I was just one of many people who were initially excited when I first heard of the first batch of HD remakes announced for some of my childhood favorites. Unlike PC games like Deus Ex that receive the HD treatment whenever a modder happens to have the time to do it, console games are controlled entirely by their publishers and we don’t see any revamps unless they decide to make them. This tends to only happen if they see enough potential profit from it. It would seem they’ve all caught the HD disease lately though since there are re-releases being put out for all sorts of classic games. The question is, what defines an HD re-release or remake?
Would you pay money for the HD resolution texture packs available for games like Skyrim and Crysis 2?
When Ico and Shadow of the Colossus were re-released in HD plenty of gamers were obviously excited considering SotC is one of the best PS2 games ever released. Upon seeing the side by side comparisons though, I’m not sure I would personally want to spend money on the game again if I still had a PS2 and a copy of the original game laying around. Sure, it definitely has better anti-aliasing and a higher resolution suited better for HD televisions, but the only kind of person this has real value to is someone who never played the original. If the game were legitimately remade with a newer engine, higher polygon models and more than just some better filtering and textures, I’d then say this compilation was worth every penny even if you owned the original. Would you pay money for the HD resolution texture packs available for games like Skyrim and Crysis 2? No, of course not, so why would you pay money for the same thing applied to an older game?
The same goes for the Metal Gear Solid HD Collection released for the PS3. It’s great for someone new to the MGS series so they can play through updated versions of the classic games and then play Metal Gear Solid 4 without being horribly confused, but for the average fan it’s a collectors item at best since the updated visuals simply consist of better filtering and textures. Some might even argue that the higher resolution textures on the low polygon models actually make the games look worse when blown up to 720p.
After all, the non-complex geometry that looked perfectly fine on smaller resolutions and smaller televisions back in the day practically looks like Minecraft on today’s HD sets. This isn’t made any better with superior filtering or textures either. Go ahead and plug an N64 with a copy of Gauntlet Legends into a 55″ 1080p TV and see how butt ugly it looks compared to playing it on a normal TV. Still, these collections do serve at least one good purpose as they expose younger gamers to these older games that are still amazing even by modern standards. The issue isn’t with re-releases like this even if they may not be true HD remakes. The issue is with HD re-releases that make even less of an effort to be considered ‘HD’.

_TASKS AND EXERCISES_:
A) List every video game console named in the article above on HD re-releases.
B) Retype the passage of the HD re-releases article from "The same goes" to "up to 720p.".

_RECORDS PROVIDED_:

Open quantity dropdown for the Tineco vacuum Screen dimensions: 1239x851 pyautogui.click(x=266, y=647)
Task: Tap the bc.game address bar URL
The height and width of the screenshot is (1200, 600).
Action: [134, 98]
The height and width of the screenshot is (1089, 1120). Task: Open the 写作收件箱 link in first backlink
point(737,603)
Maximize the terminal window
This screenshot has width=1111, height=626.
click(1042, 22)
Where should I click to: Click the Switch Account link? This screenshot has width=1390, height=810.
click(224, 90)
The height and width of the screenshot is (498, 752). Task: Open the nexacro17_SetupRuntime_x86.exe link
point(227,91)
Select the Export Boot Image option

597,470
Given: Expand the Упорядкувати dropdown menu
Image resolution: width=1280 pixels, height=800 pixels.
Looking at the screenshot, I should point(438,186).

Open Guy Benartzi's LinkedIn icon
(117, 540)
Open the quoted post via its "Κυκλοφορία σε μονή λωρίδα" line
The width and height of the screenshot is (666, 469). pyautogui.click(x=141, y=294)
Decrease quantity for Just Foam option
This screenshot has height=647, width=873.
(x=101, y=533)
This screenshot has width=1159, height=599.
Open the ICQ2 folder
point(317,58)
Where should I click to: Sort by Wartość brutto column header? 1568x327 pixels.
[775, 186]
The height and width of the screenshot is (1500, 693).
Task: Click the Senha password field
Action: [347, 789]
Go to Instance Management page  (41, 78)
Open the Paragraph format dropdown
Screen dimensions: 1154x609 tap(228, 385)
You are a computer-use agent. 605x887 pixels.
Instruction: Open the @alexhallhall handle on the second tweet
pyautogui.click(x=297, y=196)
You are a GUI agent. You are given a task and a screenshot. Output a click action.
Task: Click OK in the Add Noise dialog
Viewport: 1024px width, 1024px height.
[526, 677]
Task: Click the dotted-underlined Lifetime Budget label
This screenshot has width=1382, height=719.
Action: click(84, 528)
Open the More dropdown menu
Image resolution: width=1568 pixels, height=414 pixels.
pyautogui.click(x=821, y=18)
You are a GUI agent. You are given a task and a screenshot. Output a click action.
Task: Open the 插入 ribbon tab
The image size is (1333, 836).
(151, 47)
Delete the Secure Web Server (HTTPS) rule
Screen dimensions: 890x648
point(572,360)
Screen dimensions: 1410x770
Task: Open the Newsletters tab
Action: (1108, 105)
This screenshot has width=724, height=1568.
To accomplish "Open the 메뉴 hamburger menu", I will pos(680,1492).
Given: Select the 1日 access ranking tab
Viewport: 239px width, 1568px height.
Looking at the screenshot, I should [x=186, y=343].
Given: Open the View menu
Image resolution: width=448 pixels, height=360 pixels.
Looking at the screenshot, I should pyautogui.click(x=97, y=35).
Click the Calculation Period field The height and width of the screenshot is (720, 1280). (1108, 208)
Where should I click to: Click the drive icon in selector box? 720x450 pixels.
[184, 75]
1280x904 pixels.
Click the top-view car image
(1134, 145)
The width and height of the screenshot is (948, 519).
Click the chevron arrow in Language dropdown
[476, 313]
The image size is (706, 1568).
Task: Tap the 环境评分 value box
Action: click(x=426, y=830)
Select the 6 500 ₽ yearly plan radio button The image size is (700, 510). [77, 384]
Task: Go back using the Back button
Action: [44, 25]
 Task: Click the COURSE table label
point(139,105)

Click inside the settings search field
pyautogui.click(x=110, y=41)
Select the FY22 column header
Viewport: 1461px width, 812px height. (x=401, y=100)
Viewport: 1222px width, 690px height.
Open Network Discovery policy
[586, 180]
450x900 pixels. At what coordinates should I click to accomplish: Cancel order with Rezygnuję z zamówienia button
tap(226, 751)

_SET OF ANSWERS_:
A) PS2, PS3, N64

B)
The same goes for the Metal Gear Solid HD Collection released for the PS3. It’s great for someone new to the MGS series so they can play through updated versions of the classic games and then play Metal Gear Solid 4 without being horribly confused, but for the average fan it’s a collectors item at best since the updated visuals simply consist of better filtering and textures. Some might even argue that the higher resolution textures on the low polygon models actually make the games look worse when blown up to 720p.